What is in our written submission about the timing of the commission hearing arises from the provision in the bill that removes the barrier to holding a commission prior to service of the indictment. We welcome that provision, but the Crown’s position remains that the majority of commission hearings will take place after service of indictment.
I refer you to my previous answer. The Crown’s idea is not to have the commission before the indictment but to expedite service of the indictment to allow the commission to take place at an earlier stage. However, in some cases, when we see that that will not be feasible, the provision allows for us to hold the commission earlier, prior to the indictment.
The reasons for that are many and varied. I am sure that the Faculty of Advocates will disagree with me, but the Crown Office’s experience is that, once a case is reported to the Crown, the investigation that it conducts, which is known as the precognition process, evolves. We ingather the evidence. We do not get all the evidence when we get a police report: we have to ingather the statements; we have to ingather forensic material and get it analysed; we have to analyse digital devices, which goes back to a point that Grazia Robertson raised earlier; and we often have to ingather medical and social work records.
To an extent, the investigation is organic. We identify and ingather the material that we think we need. We do not get all the material at the same time and, when it is received, we must assess it to determine whether it is material and relevant, and anything that is material and relevant must then be disclosed to the defence. The process often results in further material coming to light and that material must be obtained, either to support the Crown case or because it is relevant to the defence. Therefore, the volume of material grows as the investigation goes on. As a result of our examination of the material, including witness statements, the charges that were drafted at the petition stage may not be replicated in the indictment. There are often significant changes to the information that appeared in the petition in the indictment. It is important that the parties know exactly what the evidence is and what the charges are for the purposes of a commission hearing, to allow the questions to be properly framed and to ensure that all the areas in which the accused is likely to stand trial are covered.

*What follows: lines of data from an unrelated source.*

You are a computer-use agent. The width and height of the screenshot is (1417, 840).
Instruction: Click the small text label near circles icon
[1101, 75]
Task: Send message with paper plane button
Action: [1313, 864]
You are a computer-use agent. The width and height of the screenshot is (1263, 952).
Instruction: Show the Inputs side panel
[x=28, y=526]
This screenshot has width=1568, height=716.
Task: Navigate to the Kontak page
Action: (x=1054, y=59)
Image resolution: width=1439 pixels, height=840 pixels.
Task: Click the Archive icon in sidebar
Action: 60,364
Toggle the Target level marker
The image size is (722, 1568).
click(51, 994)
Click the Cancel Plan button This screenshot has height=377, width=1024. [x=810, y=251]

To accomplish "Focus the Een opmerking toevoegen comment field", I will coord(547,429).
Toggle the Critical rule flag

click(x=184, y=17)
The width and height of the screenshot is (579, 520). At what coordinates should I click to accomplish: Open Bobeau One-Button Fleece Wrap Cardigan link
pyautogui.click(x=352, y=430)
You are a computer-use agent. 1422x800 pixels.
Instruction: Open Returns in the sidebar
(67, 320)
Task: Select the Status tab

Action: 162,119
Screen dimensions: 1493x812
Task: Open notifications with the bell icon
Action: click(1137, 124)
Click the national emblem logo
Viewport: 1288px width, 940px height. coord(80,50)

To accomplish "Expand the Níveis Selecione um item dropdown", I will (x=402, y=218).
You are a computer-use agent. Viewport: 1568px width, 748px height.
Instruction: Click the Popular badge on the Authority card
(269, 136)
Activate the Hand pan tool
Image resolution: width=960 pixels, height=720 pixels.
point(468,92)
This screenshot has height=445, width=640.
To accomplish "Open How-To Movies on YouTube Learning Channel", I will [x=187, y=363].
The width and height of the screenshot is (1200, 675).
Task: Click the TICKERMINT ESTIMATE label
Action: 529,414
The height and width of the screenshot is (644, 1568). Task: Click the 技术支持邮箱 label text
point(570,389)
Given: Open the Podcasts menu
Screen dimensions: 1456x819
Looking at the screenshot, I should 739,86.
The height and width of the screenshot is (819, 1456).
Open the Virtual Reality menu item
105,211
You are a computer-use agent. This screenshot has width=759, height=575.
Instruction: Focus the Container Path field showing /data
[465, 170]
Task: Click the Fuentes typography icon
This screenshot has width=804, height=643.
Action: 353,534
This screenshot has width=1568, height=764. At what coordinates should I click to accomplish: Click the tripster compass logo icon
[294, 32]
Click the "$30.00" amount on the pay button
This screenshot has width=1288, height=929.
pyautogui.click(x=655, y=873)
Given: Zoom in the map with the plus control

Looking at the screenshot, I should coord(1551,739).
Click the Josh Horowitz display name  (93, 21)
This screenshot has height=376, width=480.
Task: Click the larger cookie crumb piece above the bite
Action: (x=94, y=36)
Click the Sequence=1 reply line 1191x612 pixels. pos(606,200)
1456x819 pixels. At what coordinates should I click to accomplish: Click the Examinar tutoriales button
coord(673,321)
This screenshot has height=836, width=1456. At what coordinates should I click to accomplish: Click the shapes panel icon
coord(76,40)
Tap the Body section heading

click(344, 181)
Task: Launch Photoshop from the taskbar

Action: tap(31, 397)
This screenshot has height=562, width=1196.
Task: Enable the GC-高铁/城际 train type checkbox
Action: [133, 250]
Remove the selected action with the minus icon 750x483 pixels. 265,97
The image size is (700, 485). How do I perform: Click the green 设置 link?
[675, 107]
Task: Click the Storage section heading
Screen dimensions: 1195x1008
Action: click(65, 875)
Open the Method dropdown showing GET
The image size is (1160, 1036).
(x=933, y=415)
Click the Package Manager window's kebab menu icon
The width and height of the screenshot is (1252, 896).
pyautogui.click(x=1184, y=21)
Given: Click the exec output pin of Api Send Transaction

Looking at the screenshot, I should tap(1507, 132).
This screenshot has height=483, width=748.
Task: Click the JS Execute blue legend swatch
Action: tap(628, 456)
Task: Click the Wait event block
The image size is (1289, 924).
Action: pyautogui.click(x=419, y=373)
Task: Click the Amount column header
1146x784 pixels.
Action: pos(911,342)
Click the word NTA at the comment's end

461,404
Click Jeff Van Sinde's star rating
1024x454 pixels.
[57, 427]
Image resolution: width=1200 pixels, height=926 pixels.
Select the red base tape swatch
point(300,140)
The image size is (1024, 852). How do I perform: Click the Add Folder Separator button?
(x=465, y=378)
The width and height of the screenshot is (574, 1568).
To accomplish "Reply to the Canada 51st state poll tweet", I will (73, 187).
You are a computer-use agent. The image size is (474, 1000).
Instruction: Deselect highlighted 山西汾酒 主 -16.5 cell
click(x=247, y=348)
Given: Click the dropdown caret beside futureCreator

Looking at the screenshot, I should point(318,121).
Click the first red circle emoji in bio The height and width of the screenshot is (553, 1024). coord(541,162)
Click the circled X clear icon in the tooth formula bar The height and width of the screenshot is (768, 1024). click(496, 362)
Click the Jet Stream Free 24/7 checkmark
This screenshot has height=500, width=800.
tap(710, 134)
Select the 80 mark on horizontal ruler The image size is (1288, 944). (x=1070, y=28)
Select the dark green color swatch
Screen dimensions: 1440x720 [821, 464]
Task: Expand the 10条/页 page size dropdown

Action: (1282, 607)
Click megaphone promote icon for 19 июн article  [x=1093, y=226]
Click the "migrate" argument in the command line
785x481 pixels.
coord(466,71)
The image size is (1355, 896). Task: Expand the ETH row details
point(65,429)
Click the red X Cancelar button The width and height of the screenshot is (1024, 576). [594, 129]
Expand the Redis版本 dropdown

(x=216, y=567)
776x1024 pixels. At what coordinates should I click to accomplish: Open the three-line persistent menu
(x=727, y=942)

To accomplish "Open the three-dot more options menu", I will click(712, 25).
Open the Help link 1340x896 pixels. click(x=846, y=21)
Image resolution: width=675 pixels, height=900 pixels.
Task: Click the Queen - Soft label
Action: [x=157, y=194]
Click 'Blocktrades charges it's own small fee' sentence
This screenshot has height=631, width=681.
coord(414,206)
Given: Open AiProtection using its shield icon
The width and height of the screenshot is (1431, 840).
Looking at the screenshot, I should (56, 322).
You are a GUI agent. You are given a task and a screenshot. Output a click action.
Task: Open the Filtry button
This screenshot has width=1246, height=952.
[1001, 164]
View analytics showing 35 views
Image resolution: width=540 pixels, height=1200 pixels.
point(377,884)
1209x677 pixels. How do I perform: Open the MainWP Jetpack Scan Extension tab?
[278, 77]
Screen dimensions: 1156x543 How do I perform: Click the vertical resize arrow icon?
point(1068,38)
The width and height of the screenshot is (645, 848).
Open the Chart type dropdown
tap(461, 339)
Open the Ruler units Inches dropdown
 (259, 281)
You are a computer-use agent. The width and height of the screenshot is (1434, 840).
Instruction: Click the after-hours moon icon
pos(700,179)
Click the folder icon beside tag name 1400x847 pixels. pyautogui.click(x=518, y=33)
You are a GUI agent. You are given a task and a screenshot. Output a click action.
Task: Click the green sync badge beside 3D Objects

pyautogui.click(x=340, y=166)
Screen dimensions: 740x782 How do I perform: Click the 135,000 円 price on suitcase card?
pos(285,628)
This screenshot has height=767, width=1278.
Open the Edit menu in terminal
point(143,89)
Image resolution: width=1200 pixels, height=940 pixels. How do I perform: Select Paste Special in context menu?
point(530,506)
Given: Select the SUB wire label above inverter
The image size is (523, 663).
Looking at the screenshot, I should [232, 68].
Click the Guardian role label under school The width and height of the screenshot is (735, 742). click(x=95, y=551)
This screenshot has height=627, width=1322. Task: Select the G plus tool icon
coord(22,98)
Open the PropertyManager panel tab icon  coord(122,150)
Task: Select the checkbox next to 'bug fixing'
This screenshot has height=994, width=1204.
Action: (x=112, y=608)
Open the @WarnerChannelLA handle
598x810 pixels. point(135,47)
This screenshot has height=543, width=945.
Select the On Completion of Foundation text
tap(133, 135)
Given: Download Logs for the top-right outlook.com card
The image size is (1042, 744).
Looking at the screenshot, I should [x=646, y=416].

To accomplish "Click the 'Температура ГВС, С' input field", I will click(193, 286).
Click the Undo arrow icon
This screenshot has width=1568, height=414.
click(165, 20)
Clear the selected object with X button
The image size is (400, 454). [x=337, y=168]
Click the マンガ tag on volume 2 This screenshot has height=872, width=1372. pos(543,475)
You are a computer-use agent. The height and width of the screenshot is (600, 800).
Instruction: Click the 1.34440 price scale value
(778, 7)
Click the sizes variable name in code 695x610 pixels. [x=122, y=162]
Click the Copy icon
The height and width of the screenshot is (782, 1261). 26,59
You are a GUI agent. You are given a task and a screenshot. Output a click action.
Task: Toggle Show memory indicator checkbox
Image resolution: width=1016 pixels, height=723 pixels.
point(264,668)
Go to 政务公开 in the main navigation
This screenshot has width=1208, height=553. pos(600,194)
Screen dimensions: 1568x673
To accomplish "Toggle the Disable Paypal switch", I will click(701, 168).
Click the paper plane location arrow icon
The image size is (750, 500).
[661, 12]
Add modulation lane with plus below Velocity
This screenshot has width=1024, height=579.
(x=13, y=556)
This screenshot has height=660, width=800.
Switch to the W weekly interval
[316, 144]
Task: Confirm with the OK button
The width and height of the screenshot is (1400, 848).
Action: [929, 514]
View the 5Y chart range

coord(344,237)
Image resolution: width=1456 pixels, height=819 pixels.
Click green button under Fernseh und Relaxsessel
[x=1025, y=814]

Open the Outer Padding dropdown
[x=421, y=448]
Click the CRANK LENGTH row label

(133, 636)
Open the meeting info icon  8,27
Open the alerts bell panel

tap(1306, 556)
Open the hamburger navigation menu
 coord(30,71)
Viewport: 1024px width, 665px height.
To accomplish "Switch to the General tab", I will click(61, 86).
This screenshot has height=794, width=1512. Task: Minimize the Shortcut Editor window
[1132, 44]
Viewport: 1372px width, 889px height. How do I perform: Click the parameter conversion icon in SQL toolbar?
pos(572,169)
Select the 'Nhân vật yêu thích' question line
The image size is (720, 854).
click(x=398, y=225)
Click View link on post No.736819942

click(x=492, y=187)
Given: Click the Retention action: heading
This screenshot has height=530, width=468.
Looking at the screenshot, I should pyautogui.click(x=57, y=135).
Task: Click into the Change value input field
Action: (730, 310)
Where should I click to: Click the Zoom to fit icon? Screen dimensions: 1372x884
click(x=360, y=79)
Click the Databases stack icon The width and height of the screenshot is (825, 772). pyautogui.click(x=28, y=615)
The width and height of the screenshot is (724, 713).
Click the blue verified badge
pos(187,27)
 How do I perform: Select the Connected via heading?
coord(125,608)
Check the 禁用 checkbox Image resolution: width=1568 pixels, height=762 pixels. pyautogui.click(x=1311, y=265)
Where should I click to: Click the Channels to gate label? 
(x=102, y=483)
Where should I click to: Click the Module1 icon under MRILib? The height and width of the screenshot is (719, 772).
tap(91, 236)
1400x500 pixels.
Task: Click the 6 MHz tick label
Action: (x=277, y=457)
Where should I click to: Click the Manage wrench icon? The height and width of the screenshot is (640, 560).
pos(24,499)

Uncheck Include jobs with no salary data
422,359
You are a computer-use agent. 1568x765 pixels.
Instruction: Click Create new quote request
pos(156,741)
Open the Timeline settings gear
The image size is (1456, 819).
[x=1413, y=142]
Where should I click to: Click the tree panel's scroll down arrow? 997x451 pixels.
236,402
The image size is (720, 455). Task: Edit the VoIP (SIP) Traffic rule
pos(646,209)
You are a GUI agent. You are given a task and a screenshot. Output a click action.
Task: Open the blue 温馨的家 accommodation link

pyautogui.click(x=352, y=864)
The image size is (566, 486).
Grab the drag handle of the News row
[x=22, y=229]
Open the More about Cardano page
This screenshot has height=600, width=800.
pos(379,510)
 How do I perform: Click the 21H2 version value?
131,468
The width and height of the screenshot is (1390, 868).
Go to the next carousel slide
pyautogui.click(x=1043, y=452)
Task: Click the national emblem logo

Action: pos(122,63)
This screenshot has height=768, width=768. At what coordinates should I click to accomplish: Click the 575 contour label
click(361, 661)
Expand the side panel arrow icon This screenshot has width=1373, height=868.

If the commission takes place too early, there are three principal risks. First, material could be missed, which would require a further commission to take place—that is absolutely correct in order to be fair to the accused. Secondly, we may have carried out an unnecessary commission hearing because, after investigation, we decide not to proceed with the charge—there is an attrition rate for such matters. Thirdly, if the accused chooses to plead guilty, the commission hearing could be viewed as having been unnecessary.
In most cases, the accused’s opportunity to plead guilty is after service of the indictment. Therefore, in the majority of cases, the commission will take place post-indictment, but the opportunity to do it before the indictment in appropriate cases, where the timeframe cannot be matched, is helpful and appropriate.